Quante righe dei record qui sotto contengono la stringa "text"? Scrivi soltanto il numero.

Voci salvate
★ ★ ★
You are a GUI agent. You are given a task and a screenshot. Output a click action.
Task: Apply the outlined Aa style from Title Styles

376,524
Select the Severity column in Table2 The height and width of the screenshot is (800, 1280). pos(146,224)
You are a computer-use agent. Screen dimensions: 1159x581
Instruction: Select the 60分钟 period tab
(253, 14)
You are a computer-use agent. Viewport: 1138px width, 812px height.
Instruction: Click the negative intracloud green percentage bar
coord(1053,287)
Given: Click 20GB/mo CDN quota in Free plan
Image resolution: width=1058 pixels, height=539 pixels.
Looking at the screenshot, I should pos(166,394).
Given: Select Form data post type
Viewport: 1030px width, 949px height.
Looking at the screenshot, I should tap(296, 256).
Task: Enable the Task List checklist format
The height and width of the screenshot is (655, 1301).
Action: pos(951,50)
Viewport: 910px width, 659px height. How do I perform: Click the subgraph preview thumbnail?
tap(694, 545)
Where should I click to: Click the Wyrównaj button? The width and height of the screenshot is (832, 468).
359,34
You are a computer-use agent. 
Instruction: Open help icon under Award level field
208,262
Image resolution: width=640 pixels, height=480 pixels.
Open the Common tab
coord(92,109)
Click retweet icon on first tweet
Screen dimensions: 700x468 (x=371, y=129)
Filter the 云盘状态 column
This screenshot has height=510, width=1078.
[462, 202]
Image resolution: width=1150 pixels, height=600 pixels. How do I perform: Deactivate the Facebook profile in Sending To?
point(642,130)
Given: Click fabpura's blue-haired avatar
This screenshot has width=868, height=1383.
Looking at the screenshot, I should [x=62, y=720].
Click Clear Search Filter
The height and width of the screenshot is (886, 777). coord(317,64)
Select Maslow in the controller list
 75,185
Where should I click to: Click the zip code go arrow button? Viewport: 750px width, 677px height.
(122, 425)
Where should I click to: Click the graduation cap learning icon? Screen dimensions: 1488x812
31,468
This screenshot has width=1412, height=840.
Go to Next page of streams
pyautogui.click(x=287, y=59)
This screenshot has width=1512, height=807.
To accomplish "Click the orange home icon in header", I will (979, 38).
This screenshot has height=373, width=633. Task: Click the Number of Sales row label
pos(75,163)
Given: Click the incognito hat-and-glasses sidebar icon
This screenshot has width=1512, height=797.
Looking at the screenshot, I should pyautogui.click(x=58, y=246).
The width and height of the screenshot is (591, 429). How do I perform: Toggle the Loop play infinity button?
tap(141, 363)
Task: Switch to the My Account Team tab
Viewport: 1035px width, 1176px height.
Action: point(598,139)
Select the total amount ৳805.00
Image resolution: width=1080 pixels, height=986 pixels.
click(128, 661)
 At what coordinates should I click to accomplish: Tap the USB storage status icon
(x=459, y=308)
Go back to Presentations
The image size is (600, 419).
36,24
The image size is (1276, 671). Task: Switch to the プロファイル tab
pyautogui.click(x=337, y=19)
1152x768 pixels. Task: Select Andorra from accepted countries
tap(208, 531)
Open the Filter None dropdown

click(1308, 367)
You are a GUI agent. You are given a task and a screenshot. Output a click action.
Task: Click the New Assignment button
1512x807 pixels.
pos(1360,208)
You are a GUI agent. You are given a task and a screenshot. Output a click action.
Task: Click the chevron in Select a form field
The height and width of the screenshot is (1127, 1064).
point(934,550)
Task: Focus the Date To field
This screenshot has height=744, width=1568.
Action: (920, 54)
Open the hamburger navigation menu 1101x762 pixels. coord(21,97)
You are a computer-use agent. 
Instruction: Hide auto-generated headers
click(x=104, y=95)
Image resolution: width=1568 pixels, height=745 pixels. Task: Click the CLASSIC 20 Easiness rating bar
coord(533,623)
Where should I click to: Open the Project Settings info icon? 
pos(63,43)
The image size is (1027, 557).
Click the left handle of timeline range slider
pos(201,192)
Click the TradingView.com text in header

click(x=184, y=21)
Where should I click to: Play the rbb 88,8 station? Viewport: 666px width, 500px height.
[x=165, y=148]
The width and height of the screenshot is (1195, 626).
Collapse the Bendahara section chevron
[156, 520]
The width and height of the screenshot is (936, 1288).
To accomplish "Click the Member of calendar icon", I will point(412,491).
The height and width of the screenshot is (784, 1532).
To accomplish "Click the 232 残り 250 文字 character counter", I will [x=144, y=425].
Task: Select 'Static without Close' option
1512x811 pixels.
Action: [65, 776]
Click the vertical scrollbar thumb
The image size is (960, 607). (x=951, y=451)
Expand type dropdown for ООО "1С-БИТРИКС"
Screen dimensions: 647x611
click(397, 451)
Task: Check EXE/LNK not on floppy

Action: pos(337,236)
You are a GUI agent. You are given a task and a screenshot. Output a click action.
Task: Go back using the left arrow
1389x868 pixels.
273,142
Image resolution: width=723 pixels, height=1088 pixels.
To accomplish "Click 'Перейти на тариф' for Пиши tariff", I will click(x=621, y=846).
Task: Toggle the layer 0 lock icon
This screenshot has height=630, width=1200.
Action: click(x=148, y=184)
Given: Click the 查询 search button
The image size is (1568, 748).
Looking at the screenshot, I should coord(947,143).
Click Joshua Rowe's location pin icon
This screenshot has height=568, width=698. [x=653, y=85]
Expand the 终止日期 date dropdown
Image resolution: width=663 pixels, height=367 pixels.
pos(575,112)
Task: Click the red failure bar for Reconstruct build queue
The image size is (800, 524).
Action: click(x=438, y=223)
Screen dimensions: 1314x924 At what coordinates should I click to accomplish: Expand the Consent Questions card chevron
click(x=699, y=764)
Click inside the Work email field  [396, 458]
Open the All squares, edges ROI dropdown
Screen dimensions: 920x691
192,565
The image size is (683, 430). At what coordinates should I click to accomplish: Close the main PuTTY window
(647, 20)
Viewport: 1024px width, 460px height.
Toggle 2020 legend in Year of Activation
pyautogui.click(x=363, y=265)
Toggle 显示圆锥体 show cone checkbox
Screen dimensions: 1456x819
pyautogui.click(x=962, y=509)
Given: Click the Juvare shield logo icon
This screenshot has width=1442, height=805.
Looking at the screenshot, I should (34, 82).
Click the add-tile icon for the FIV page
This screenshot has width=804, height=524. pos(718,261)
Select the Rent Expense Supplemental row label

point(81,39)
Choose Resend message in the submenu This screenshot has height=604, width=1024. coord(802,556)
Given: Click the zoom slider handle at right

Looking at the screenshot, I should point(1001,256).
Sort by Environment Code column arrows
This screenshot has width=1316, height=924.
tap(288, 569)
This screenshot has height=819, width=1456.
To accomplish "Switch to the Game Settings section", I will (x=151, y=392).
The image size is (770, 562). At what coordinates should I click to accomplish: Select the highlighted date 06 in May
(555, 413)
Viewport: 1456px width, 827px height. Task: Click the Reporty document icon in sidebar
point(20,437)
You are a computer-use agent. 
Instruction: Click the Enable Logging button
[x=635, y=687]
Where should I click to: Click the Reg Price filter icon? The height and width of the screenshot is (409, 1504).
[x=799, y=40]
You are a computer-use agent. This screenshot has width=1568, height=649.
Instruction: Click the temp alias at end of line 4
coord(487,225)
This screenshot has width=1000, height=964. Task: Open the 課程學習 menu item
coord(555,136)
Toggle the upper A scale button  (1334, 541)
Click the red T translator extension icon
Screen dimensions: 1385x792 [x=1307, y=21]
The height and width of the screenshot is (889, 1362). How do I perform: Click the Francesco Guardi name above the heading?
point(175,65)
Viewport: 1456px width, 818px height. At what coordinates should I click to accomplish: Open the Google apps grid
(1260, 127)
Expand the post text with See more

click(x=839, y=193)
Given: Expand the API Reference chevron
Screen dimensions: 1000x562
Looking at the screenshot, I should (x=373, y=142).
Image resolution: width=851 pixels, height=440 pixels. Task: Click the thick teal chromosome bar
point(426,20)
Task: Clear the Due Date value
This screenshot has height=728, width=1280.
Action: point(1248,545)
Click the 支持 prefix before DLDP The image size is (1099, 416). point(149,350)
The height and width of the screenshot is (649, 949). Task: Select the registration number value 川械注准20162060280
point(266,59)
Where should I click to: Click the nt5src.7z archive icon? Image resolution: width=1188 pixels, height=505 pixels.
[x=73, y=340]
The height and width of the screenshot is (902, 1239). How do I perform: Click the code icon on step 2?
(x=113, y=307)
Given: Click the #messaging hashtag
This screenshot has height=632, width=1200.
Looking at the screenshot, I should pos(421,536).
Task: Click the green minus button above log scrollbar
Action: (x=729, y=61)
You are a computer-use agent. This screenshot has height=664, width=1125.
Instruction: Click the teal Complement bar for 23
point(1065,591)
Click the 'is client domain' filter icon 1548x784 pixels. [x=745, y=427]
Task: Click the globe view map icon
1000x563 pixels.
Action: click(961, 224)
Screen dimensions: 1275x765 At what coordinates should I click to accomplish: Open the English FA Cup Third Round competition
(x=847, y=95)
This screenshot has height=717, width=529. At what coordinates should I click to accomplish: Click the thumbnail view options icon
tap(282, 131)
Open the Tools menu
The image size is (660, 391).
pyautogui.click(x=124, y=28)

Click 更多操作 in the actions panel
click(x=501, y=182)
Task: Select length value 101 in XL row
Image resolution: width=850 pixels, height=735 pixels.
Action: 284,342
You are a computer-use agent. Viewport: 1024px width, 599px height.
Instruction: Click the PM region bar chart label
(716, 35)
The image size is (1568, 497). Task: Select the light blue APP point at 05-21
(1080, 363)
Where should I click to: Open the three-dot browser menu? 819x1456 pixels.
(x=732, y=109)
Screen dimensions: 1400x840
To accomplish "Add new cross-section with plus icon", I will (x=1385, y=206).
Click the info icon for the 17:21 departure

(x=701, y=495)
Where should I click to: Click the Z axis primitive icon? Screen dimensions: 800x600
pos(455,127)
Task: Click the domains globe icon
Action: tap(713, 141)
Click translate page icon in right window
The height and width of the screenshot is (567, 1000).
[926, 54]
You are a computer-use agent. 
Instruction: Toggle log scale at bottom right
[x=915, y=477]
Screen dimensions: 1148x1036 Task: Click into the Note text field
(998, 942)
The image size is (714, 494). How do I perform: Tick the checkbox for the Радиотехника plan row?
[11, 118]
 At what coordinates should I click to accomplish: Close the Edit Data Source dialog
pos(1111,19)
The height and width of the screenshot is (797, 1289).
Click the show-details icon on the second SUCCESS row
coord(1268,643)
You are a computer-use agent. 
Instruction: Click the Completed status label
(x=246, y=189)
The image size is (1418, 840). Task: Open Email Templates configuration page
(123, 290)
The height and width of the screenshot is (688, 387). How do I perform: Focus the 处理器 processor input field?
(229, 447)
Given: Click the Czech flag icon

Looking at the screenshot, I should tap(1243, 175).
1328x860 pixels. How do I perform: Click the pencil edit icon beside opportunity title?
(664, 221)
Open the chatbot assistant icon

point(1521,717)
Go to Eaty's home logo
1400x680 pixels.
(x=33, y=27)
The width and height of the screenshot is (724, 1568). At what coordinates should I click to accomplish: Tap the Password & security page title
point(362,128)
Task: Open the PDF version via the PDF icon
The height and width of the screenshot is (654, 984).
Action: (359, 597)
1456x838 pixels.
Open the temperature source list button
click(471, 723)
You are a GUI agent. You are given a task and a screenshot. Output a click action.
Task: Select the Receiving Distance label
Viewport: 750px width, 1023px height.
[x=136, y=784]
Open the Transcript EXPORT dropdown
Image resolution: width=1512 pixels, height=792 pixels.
★ ★ ★
• RISPOSTA:
3